Do this:
Output the rows below as a JSON list of strings, with one string for each line and blank lines left out.

Task material:
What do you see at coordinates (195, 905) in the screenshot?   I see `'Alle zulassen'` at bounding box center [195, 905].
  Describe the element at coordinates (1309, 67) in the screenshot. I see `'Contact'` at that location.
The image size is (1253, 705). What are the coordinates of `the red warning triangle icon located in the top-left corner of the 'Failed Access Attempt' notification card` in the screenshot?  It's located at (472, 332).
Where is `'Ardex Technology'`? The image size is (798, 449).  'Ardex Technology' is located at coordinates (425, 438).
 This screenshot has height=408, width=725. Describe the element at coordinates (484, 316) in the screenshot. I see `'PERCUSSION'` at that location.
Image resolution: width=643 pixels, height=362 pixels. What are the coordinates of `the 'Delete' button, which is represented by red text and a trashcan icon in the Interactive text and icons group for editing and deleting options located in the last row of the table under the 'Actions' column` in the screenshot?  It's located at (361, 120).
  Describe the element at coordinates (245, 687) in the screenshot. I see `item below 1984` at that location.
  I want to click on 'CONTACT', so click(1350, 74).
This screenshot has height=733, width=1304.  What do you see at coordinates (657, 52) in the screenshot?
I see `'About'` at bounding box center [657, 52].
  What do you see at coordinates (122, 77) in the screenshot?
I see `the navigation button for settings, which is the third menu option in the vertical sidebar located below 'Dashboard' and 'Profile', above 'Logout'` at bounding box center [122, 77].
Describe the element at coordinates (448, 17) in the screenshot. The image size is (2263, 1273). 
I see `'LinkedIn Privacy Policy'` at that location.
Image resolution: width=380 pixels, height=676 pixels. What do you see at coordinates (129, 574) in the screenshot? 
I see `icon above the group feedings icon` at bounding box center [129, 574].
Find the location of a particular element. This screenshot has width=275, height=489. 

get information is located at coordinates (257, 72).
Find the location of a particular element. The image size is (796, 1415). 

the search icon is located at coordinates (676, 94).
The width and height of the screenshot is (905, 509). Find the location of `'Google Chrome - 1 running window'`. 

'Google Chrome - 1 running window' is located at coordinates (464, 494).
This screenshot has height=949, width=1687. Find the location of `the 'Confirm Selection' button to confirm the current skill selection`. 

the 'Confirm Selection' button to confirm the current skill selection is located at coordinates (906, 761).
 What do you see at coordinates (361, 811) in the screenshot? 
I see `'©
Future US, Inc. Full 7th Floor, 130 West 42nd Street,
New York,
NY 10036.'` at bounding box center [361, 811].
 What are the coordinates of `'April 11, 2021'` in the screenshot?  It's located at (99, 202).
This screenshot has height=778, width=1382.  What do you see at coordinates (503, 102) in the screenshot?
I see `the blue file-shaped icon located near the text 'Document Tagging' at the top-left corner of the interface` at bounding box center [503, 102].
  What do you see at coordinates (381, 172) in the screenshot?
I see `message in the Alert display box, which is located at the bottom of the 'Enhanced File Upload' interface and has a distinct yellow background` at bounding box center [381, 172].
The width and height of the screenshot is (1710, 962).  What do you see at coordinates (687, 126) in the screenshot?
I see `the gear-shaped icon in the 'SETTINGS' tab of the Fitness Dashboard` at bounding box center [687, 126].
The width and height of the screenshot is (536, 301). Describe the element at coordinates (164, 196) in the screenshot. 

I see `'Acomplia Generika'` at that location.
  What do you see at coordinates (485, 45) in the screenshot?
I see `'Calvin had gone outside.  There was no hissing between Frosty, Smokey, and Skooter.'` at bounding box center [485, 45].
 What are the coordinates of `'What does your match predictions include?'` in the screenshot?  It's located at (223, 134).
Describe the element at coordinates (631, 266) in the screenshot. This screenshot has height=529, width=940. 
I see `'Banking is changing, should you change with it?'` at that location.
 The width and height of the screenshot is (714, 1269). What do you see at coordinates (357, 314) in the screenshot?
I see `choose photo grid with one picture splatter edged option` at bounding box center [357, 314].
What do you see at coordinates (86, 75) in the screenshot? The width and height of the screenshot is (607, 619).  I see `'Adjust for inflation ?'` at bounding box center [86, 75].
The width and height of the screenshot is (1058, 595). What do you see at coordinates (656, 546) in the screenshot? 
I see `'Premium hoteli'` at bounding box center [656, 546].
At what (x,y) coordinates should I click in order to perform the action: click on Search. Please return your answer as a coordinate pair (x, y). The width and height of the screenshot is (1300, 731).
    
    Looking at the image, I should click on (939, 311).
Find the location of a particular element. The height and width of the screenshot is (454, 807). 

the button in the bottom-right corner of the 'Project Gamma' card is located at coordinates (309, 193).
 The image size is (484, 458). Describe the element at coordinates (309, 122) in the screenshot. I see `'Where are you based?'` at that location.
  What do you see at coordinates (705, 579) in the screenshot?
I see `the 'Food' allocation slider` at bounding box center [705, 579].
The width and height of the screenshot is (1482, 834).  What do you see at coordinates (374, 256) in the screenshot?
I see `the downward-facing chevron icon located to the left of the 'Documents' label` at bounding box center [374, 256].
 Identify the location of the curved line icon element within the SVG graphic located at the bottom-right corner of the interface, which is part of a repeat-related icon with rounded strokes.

Answer to the problem:
[
  "What do you see at coordinates (195, 905) in the screenshot?   I see `'Alle zulassen'` at bounding box center [195, 905].",
  "  Describe the element at coordinates (1309, 67) in the screenshot. I see `'Contact'` at that location.",
  "The image size is (1253, 705). What are the coordinates of `the red warning triangle icon located in the top-left corner of the 'Failed Access Attempt' notification card` in the screenshot?  It's located at (472, 332).",
  "Where is `'Ardex Technology'`? The image size is (798, 449).  'Ardex Technology' is located at coordinates (425, 438).",
  " This screenshot has height=408, width=725. Describe the element at coordinates (484, 316) in the screenshot. I see `'PERCUSSION'` at that location.",
  "Image resolution: width=643 pixels, height=362 pixels. What are the coordinates of `the 'Delete' button, which is represented by red text and a trashcan icon in the Interactive text and icons group for editing and deleting options located in the last row of the table under the 'Actions' column` in the screenshot?  It's located at (361, 120).",
  "  Describe the element at coordinates (245, 687) in the screenshot. I see `item below 1984` at that location.",
  "  I want to click on 'CONTACT', so click(1350, 74).",
  "This screenshot has height=733, width=1304.  What do you see at coordinates (657, 52) in the screenshot?",
  "I see `'About'` at bounding box center [657, 52].",
  "  What do you see at coordinates (122, 77) in the screenshot?",
  "I see `the navigation button for settings, which is the third menu option in the vertical sidebar located below 'Dashboard' and 'Profile', above 'Logout'` at bounding box center [122, 77].",
  "Describe the element at coordinates (448, 17) in the screenshot. The image size is (2263, 1273). ",
  "I see `'LinkedIn Privacy Policy'` at that location.",
  "Image resolution: width=380 pixels, height=676 pixels. What do you see at coordinates (129, 574) in the screenshot? ",
  "I see `icon above the group feedings icon` at bounding box center [129, 574].",
  "Find the location of a particular element. This screenshot has width=275, height=489. ",
  "get information is located at coordinates (257, 72).",
  "Find the location of a particular element. The image size is (796, 1415). ",
  "the search icon is located at coordinates (676, 94).",
  "The width and height of the screenshot is (905, 509). Find the location of `'Google Chrome - 1 running window'`. ",
  "'Google Chrome - 1 running window' is located at coordinates (464, 494).",
  "This screenshot has height=949, width=1687. Find the location of `the 'Confirm Selection' button to confirm the current skill selection`. ",
  "the 'Confirm Selection' button to confirm the current skill selection is located at coordinates (906, 761).",
  " What do you see at coordinates (361, 811) in the screenshot? ",
  "I see `'©",
  "Future US, Inc. Full 7th Floor, 130 West 42nd Street,",
  "New York,",
  "NY 10036.'` at bounding box center [361, 811].",
  " What are the coordinates of `'April 11, 2021'` in the screenshot?  It's located at (99, 202).",
  "This screenshot has height=778, width=1382.  What do you see at coordinates (503, 102) in the screenshot?",
  "I see `the blue file-shaped icon located near the text 'Document Tagging' at the top-left corner of the interface` at bounding box center [503, 102].",
  "  What do you see at coordinates (381, 172) in the screenshot?",
  "I see `message in the Alert display box, which is located at the bottom of the 'Enhanced File Upload' interface and has a distinct yellow background` at bounding box center [381, 172].",
  "The width and height of the screenshot is (1710, 962).  What do you see at coordinates (687, 126) in the screenshot?",
  "I see `the gear-shaped icon in the 'SETTINGS' tab of the Fitness Dashboard` at bounding box center [687, 126].",
  "The width and height of the screenshot is (536, 301). Describe the element at coordinates (164, 196) in the screenshot. ",
  "I see `'Acomplia Generika'` at that location.",
  "  What do you see at coordinates (485, 45) in the screenshot?",
  "I see `'Calvin had gone outside.  There was no hissing between Frosty, Smokey, and Skooter.'` at bounding box center [485, 45].",
  " What are the coordinates of `'What does your match predictions include?'` in the screenshot?  It's located at (223, 134).",
  "Describe the element at coordinates (631, 266) in the screenshot. This screenshot has height=529, width=940. ",
  "I see `'Banking is changing, should you change with it?'` at that location.",
  " The width and height of the screenshot is (714, 1269). What do you see at coordinates (357, 314) in the screenshot?",
  "I see `choose photo grid with one picture splatter edged option` at bounding box center [357, 314].",
  "What do you see at coordinates (86, 75) in the screenshot? The width and height of the screenshot is (607, 619).  I see `'Adjust for inflation ?'` at bounding box center [86, 75].",
  "The width and height of the screenshot is (1058, 595). What do you see at coordinates (656, 546) in the screenshot? ",
  "I see `'Premium hoteli'` at bounding box center [656, 546].",
  "At what (x,y) coordinates should I click in order to perform the action: click on Search. Please return your answer as a coordinate pair (x, y). The width and height of the screenshot is (1300, 731).",
  "    Looking at the image, I should click on (939, 311).",
  "Find the location of a particular element. The height and width of the screenshot is (454, 807). ",
  "the button in the bottom-right corner of the 'Project Gamma' card is located at coordinates (309, 193).",
  " The image size is (484, 458). Describe the element at coordinates (309, 122) in the screenshot. I see `'Where are you based?'` at that location.",
  "  What do you see at coordinates (705, 579) in the screenshot?",
  "I see `the 'Food' allocation slider` at bounding box center [705, 579].",
  "The width and height of the screenshot is (1482, 834).  What do you see at coordinates (374, 256) in the screenshot?",
  "I see `the downward-facing chevron icon located to the left of the 'Documents' label` at bounding box center [374, 256].",
  " Identify the location of the curved line icon element within the SVG graphic located at the bottom-right corner of the interface, which is part of a repeat-related icon with rounded strokes."
]